President Joe Biden has long been forthright in his desire to bring the U.S. back into the 2015 nuclear deal with Iran. Now he’s laying out a vision for doing so: If Iran returns to full compliance with the deal, he says, the U.S. will reciprocate. Then talks can begin — with Iran’s neighbors at the table — on “a longer and stronger agreement,” as Biden’s secretary of state put it.

These are the right ideas, but in the wrong order. Biden would be wise to return to negotiations, but wiser still to demand that Iran engage in good-faith peace talks with its neighbors before the U.S. will make a move.

A major flaw in the original deal, known as the Joint Comprehensive Plan of Action, was that the world powers made no room at the table for countries directly menaced by Tehran. Those countries — especially Israel, Saudi Arabia and the United Arab Emirates — have every reason to fear a nuclear Iran, both because of its proximity and because its leaders routinely threaten them. They repeatedly argued that the regime would use a moratorium on nuclear-weapons development to expand its other destabilizing activities.

They were right: In the three years before President Donald Trump pulled the U.S. out of the deal and imposed sanctions, Iran stepped up its support for Syrian dictator Bashar al-Assad’s slaughter of his own people; boosted funding for proxy militias in Iraq, Lebanon and Yemen; and sped up its ballistic missile programs. Trump’s sanctions didn’t end this behavior, but they certainly limited its scope. Imagine how much more mayhem might’ve been unleashed if the regime had access to hundreds of billions of dollars in unfrozen assets and new export revenue.

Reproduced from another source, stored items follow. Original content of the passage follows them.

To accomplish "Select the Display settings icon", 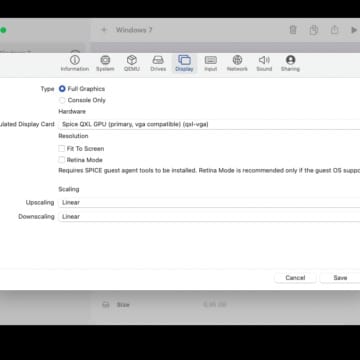I will [x=184, y=60].
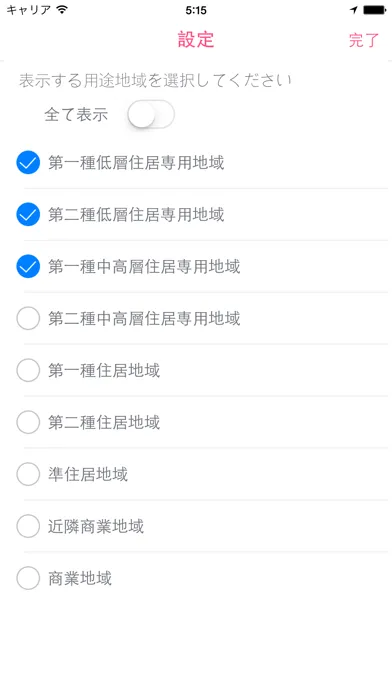Select the 商業地域 row label
Viewport: 392px width, 696px height.
pos(80,578)
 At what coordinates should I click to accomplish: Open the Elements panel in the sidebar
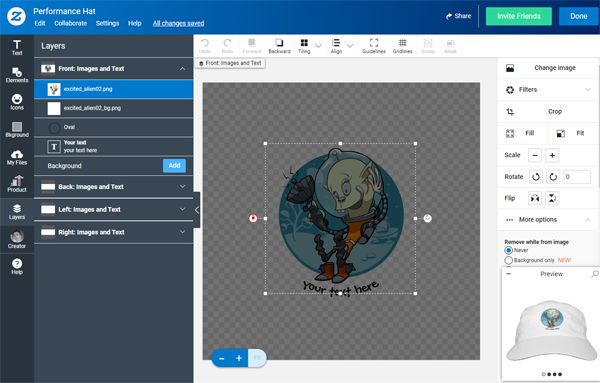[17, 75]
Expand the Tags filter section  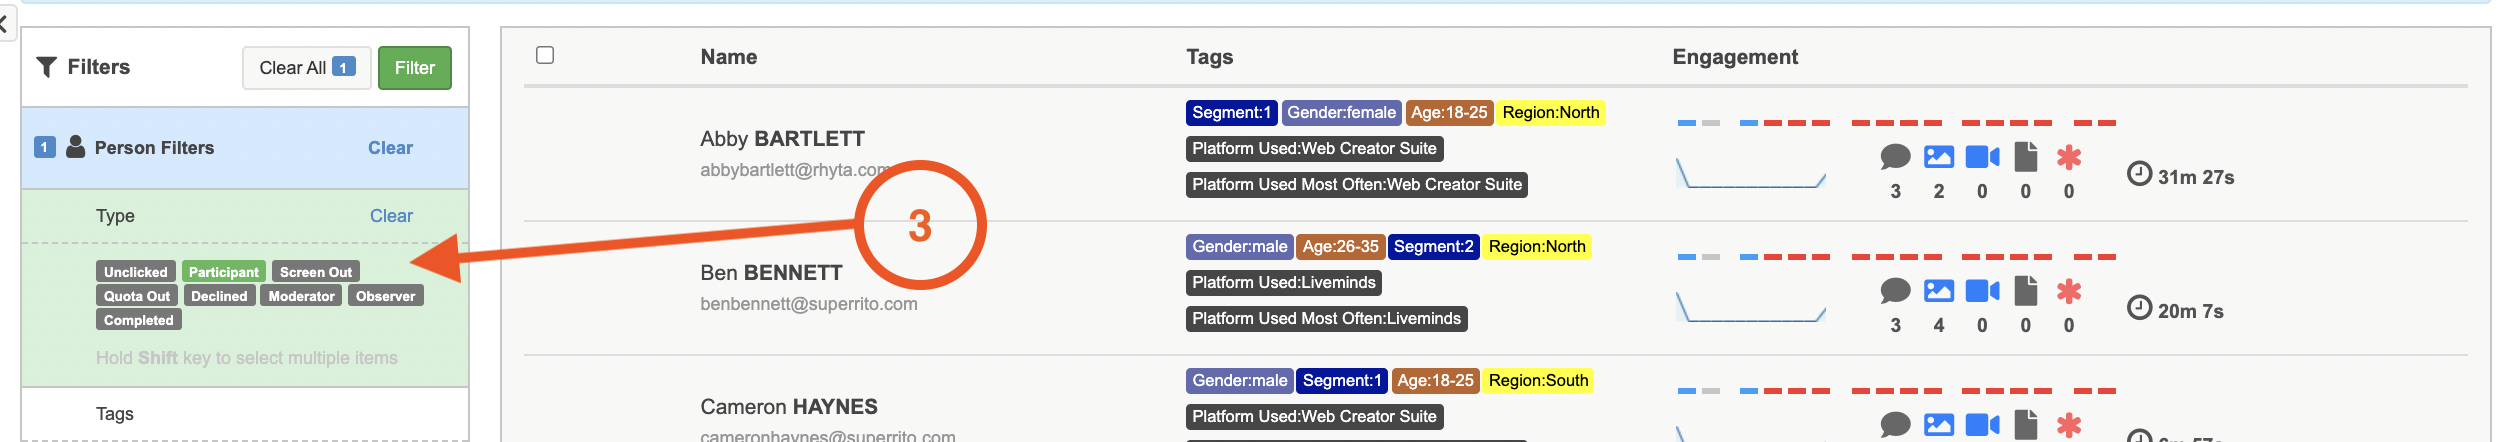coord(115,414)
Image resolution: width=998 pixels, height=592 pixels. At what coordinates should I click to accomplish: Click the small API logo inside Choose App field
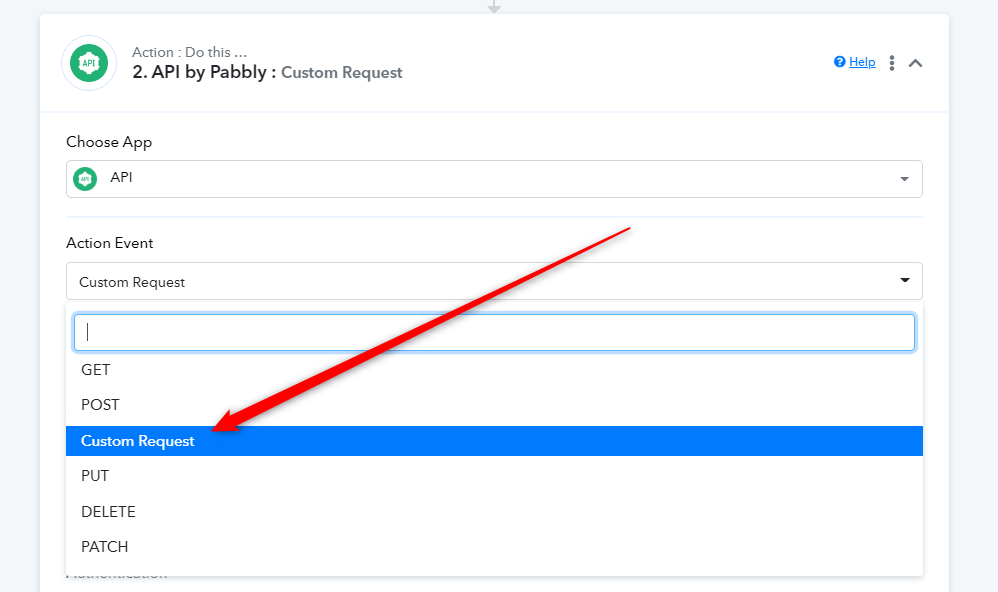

It is to forestall that outcome that the countries with the most at stake are asking to participate in the next round of negotiations. The regime in Tehran says regional security concerns should be addressed separately. Claiming it wants peace in the Middle East, it has even proposed a forum it has dubbed the Hormuz Peace Endeavor.

Biden should call this bluff and insist on the start of good-faith regional peace talks before any meaningful return to nuclear diplomacy. He should also use American leverage with Iran’s neighbors to encourage their participation, and offer non-nuclear sanctions relief in return for concrete progress. This may frustrate the other signatories of the JCPOA, but the U.S. can legitimately argue — with the help of Israel and the Arab states — that regional peace is a better outcome than merely pausing Iran’s nuclear program.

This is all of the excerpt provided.